We are fond of bringing up the fact that far too many people have put the CCRC (LPC) market prematurely in its grave. It especially happens when there is a recession, like 10 years ago, and now. We are hearing rumblings again even as suburban housing prices are rising as city dwellers are heading for the COVID-free hills.
We are not even four full months into this pandemic, and a much shorter time since the economy has officially been declared to be in a recession, so there are still far too many unknowns as to what may happen. But CCRCs entered this recession in probably the strongest financial position they have been in since 2007. As a result, they may weather the storm better than the pessimists think.
That is certainly what management at Mather is hoping. The Illinois-based not-for-profit CCRC provider started site work in May on what may be its most ambitious project yet. The first step was demolishing an existing structure in Tysons, Virginia, and then completing the site work and start building. The project is projected to cost at least $450 million, making it one of the most expensive new developments in years.

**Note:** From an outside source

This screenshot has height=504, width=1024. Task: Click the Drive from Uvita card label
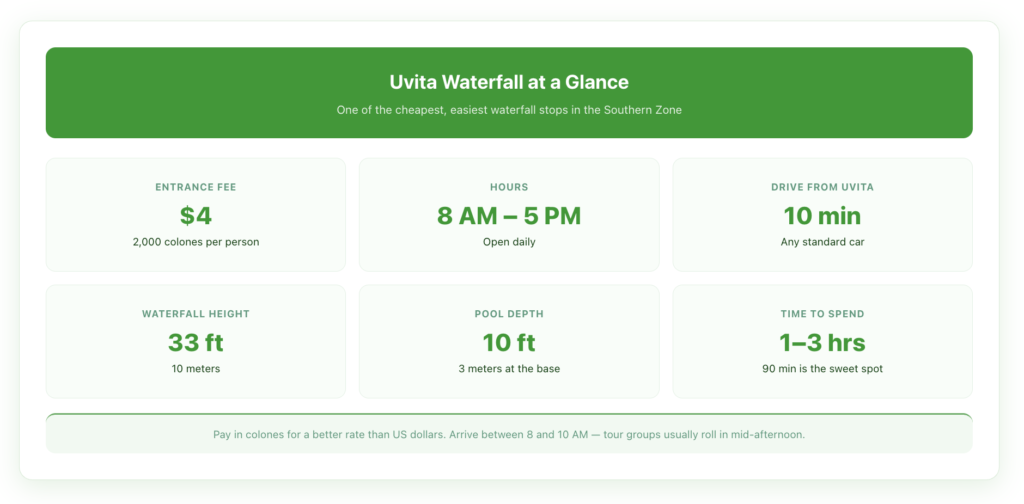pyautogui.click(x=822, y=187)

As of now, they are looking to bank financing for the construction and not tax-exempt bond financing.
Phase 1 was 50% presold last November, and it is now 65% sold. They expect this phase to open in 2023. They are drawing residents from McLean, Arlington, Falls Church and Vienna, Virginia, as well as Washington, D.C. and Maryland. Phase 1 will have 186 independent living units. The unit sizes will range from 850 square feet to 3,000 square feet, with an average of about 1,500 square feet.
The 90% refundable entrance fees start at $650,000 and rise all the way to $4 million. The refund is guaranteed within a maximum of 180 days. Monthly service fees start at $5,000 for a two-bedroom unit, and about $3,600 for a one-bedroom unit. Let’s just say, this is not for the “forgotten middle.”
Now that construction has started, they are taking “priority reservations” for phase 2 of The Mather. Phase 2 will house 114 IL units in a separate building, plus 16 assisted living units, 20 memory care units and 42 skilled nursing units. The ironic thing is that with the phase 1 not opening until 2023, their timing could be perfect. Presumably, the COVID pandemic will have run its course, the economy will be stronger and there may not be many new developments breaking ground in the near future to compete with it. That bodes well for the future of this new community.
But a lot can happen in three years. Afterall, six months ago who was really thinking that a pandemic could alter the way we work, shop, eat, breathe and travel? Not many. However, the CCRC market will survive yet again.